Existen muchos casos exitosos de compañías que han logrado hacerse sostenibles económicamente en el tiempo. Gran parte del éxito se le puede atribuir a qué tan estratégicas han sido. Con esto no sólo se trata de definir una estrategia clara y adaptable en el tiempo sino cómo y con quién se ejecuta. En efecto no sólo se trata de seguir al pie de la letra la literatura técnica en materia de estrategias y de liderazgo ni tampoco seguir de cerca los casos exitosos de empresas modelo. Más allá de ello, se trata de cómo se ejecuta la estrategia y con quién se ejecuta.

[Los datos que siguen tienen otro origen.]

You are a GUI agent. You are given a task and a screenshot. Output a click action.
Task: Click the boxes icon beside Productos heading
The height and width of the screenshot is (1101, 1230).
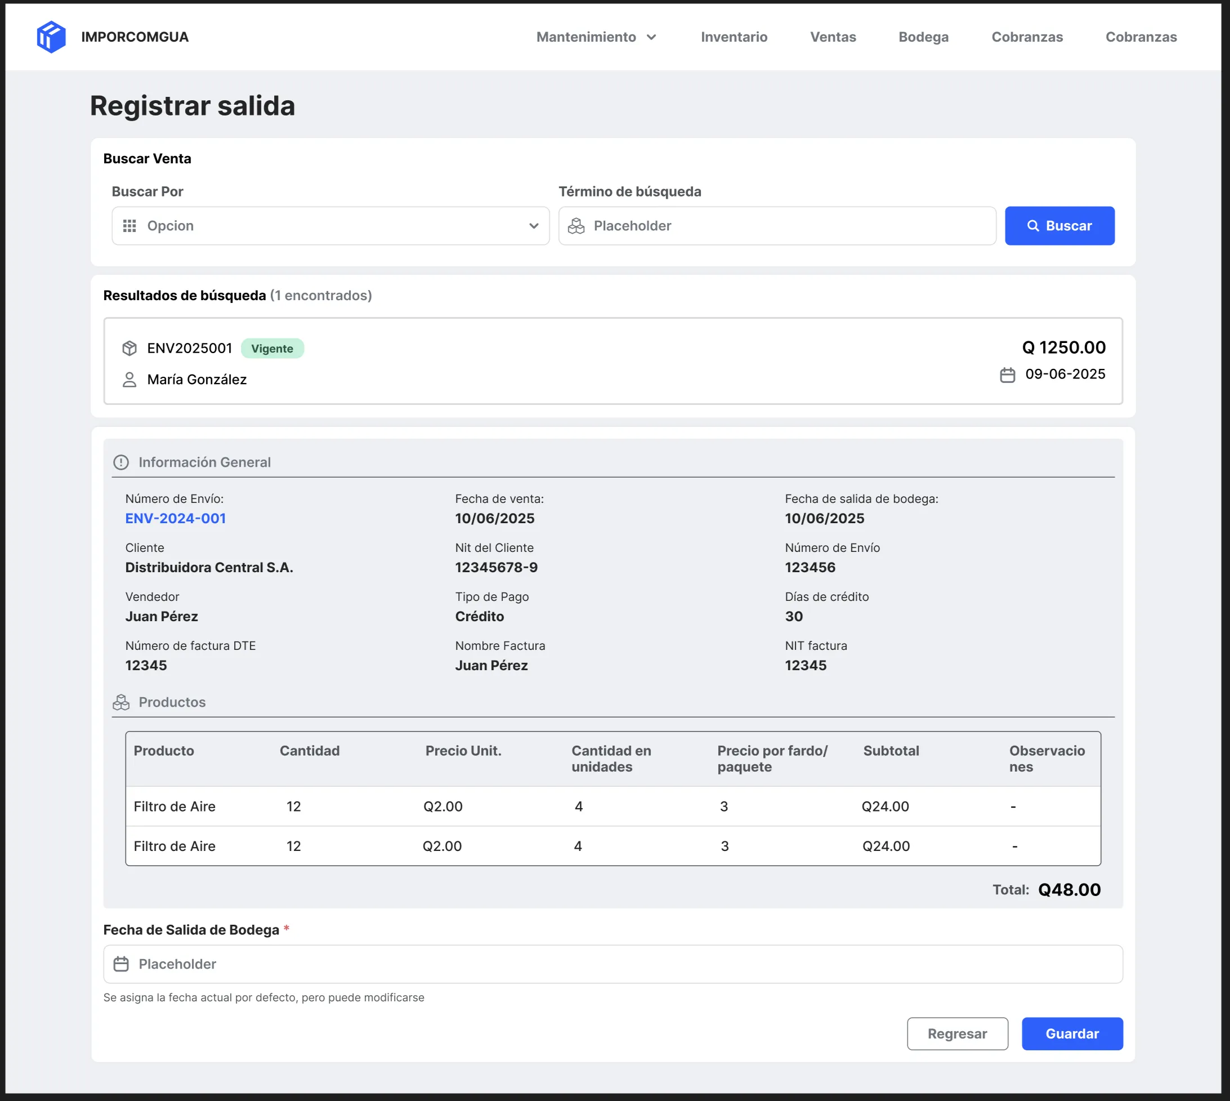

El trabajo en equipo es uno de los valores de cualquier empresa exitosa. Para lograr un trabajo en equipo exitoso es necesario que el talento humano, dicho sea de paso el activo más importante de cualquier empresa, esté conformado por buenos líderes y buenos liderados. Contar con un equipo de trabajo comprometido con la estrategia de la compañía es más valioso que contar con un par o un número limitado de profesionales brillantes. De hecho contar con profesionales brillantes dentro de los equipos de trabajo podría resultar en desafíos para los líderes de las compañías. Esto es, cuanto más trabajo brillante, pero de manera individual se ejecute en las compañías, menos estratégicas y menos resultados se concretan. Así las cosas, el gran desafío de las empresas es no sólo contar con profesionales brillantes sino lograr que éstos engranen perfectamente en un equipo de trabajo.

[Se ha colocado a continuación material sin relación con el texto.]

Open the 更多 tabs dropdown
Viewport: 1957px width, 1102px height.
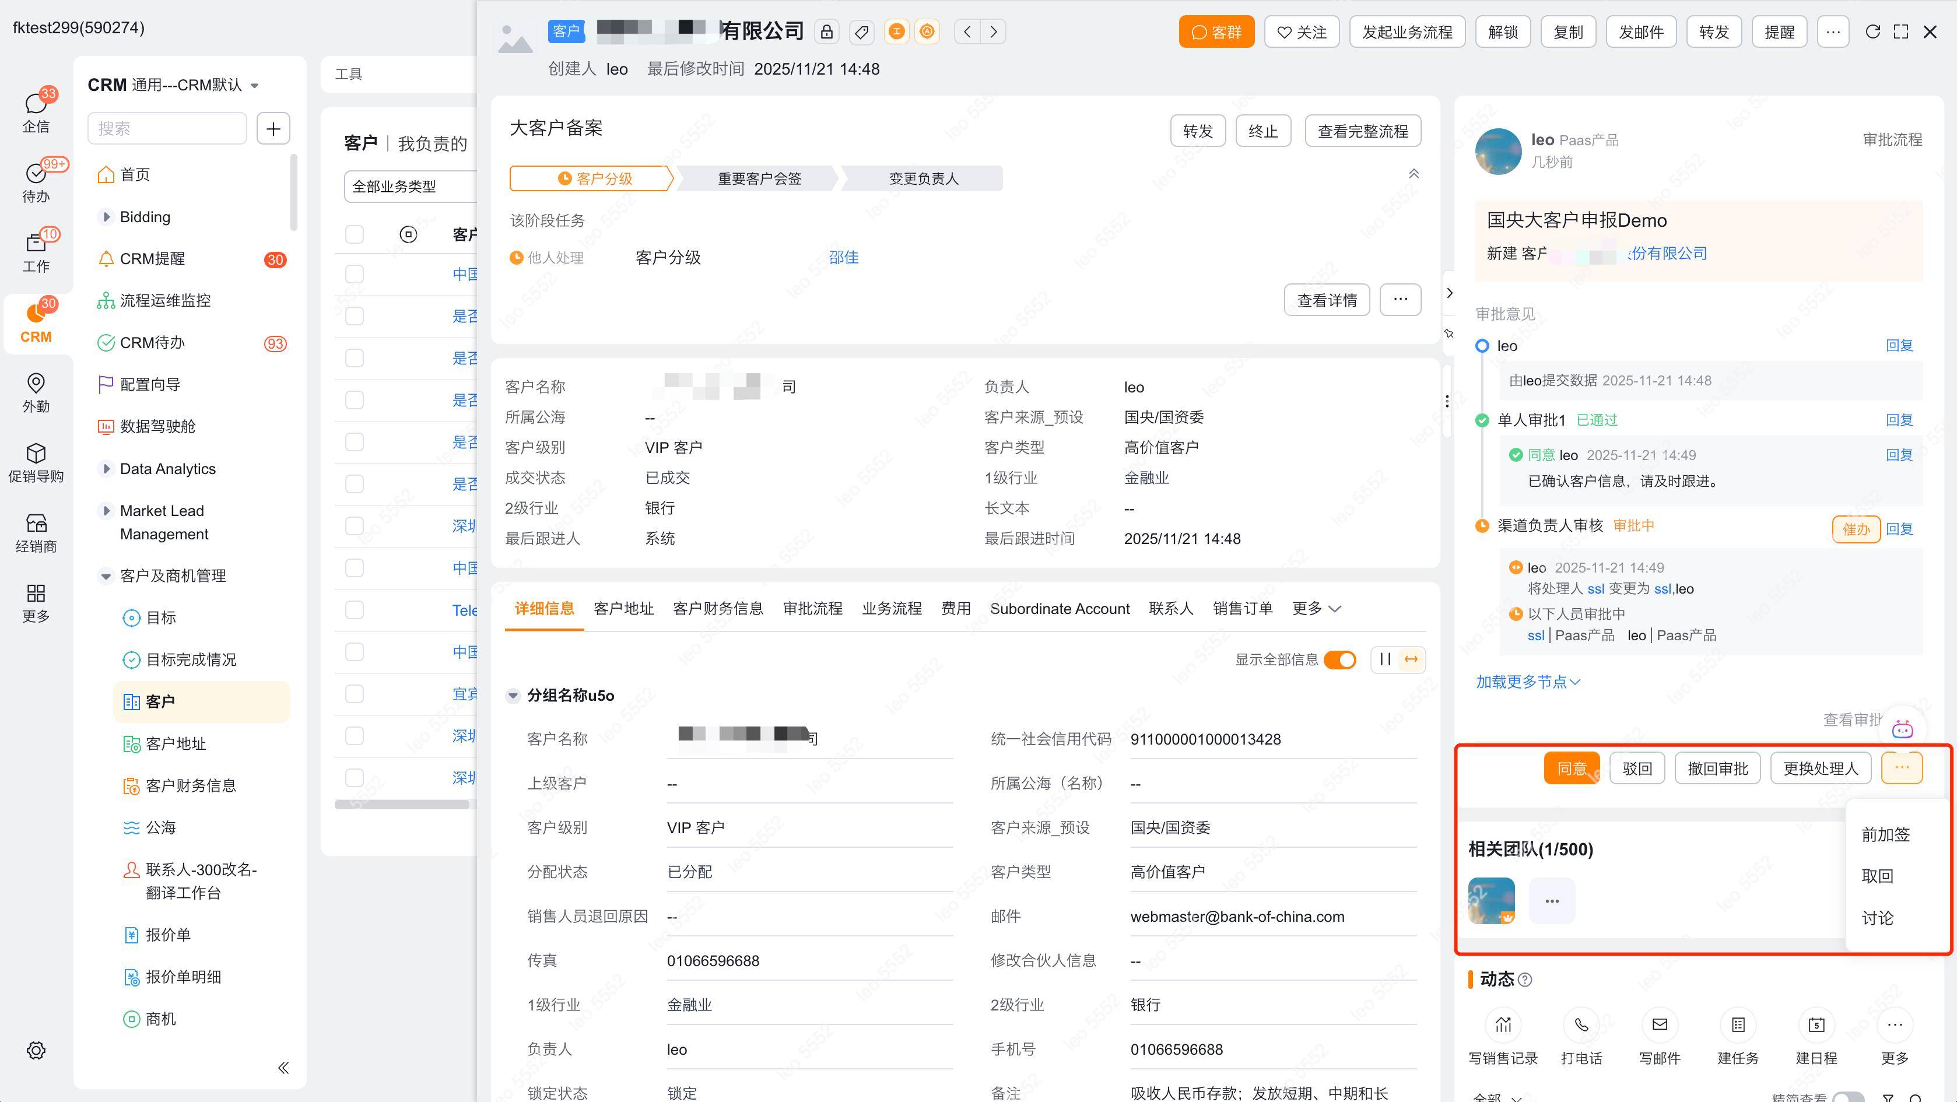click(x=1317, y=608)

Uno de los grandes debates en torno de la ausencia de talentos en las empresas tiene que ver con la oferta limitada de los mismos. A mi gusto, uno de los principales errores de las compañías al momento de reclutar talento humano es tratar de buscar al mejor y al más brillante. Esto queda sin peso si al momento de encontrarlo, si es que lo encuentra, este talento no encaja perfectamente en una cultura empresarial con estrategias claramente definidas. El costo de estos errores poco o casi nunca se estiman, pero en verdad son onerosos.

El otro asunto importante en el desarrollo de las estrategias, es qué tan alineados están los líderes y liderados con las estrategias. Lo primero que hay que decir es que para ser un buen líder hay que ser primero un buen liderado. Aquél que se desempeñe en una posición de liderazgo, debería tener en cuenta que las estrategias de las compañías, haya o no haya participado de ella, debe no sólo aceptarla sino ser un promotor y propulsor de ella. De nada vale una estrategia definida por una empresa si finalmente sus líderes actúan como jefes.

Es que la diferencia entre un líder y un jefe es abismal. El líder en lugar de imponer persuade, mientras que el jefe no sólo impone a su parecer sino que olvida los principios básicos de cualquier estrategia: Los valores, la misión y la visión. Esta es sin duda uno de los principales desafíos del pensamiento estratégico. Es quizá tan comparables como las políticas de los gobernantes de turno versus la de los estadistas, éstos últimos son aquellos que piensan y ejecutan en y para el largo plazo, es decir para el beneficio futuro y perdurable de un país, no para su propio beneficio propio. En palabras sencillas un buen líder es el que logra no ser recordado como persona sino como un agente de cambio.